Malgré sa notoriété qui prend de l’ampleur, Valère Germain reste toujours très discret. Est-ce un choix de sa part ou sa manière d’être ?
C’est sa manière d’être. Il me ressemble un petit peu de ce côté-là. Nous voulons juste nous éclater. Il a la chance de faire d’une passion son métier et il le sait. Dans notre famille, nous connaissons la valeur des choses, et Valère ne se prendra jamais pour un autre. Il s’éclate dans son métier et reste lui-même, peu importe avec qui il joue ou contre qui il joue.
Valère a déjà joué avec les Espoirs, mais n’a jamais été appelé en équipe de France. Est-ce qu’il vous en parle, des Bleus ?Non, pas trop. Déjà qu’il s’éclate avec son club, qu’il soit efficace et qu’il gagne des titres, car ce serait bien qu’il ait quelques lignes à son palmarès.
L’équipe de France n’est donc pas une priorité pour lui ? Non. Après, si l’équipe de France vient, ça ne sera que du bonheur, mais si ça ne vient pas tant pis. Lorsque je jouais à Marseille, les gens disaient « Bruno Germain, c’est l’un des meilleurs milieux de terrain français » et finalement, je n’ai qu’une sélection (une défaite 0-1 contre la RDA en 1987, ndlr). J’aurais mérité certainement d’en avoir plusieurs, mais je ne les ai pas eu et ce n’est pas grave. Le principal, c’est que nos clubs se disent : « On a eu la chance d’avoir Valère ou Bruno, des valeurs sûres qui ont tout donné pour son club. »
En tant que supporter marseillais et père de Valère Germain, vous serez pour qui ce soir ?
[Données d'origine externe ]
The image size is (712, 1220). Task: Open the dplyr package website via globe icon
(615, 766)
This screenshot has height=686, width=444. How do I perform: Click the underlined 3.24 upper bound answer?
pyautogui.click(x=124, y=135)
C’est toujours un déchirement quand il y a Monaco-Marseille ou l’an dernier Nice-Marseille. C’est difficile pour moi, car l’OM est mon club de cœur, je fais partie des anciens de l’OM Star Club. Même si, et j’espère que tout le monde le comprendra, je serai pour l’ASM ce jour-là. Pour Valère aussi, ce ne sont pas des matchs faciles, car c’est sa ville aussi, mais à chaque fois, il arrive à être décisif face à l’OM.